* [EXERCISE DESCRIPTION]:
In the material below, find all lines with the string "screenshot" and copy them.
====== DATA FOR REVIEW ======
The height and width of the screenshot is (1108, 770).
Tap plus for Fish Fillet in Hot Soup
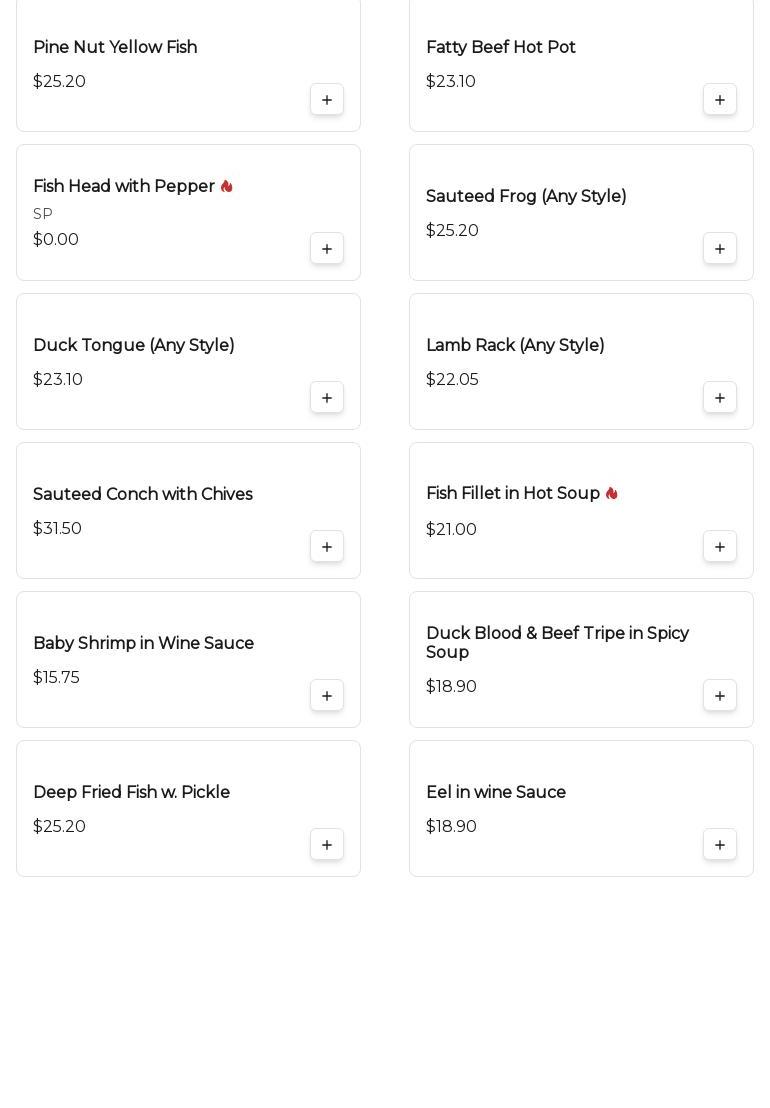tap(720, 547)
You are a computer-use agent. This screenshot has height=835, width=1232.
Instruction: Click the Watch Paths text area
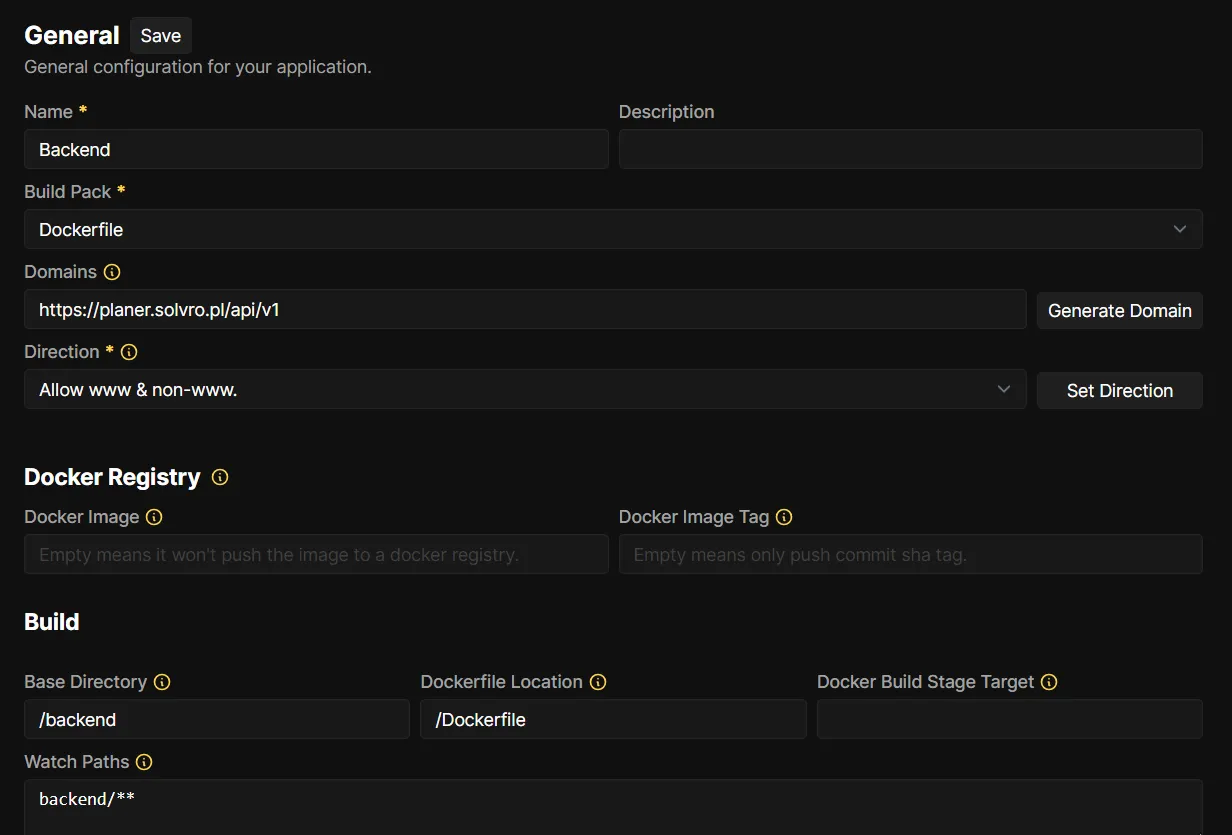(x=613, y=806)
======
* [RESPONSE AREA]:
The height and width of the screenshot is (1108, 770).
You are a computer-use agent. This screenshot has height=835, width=1232.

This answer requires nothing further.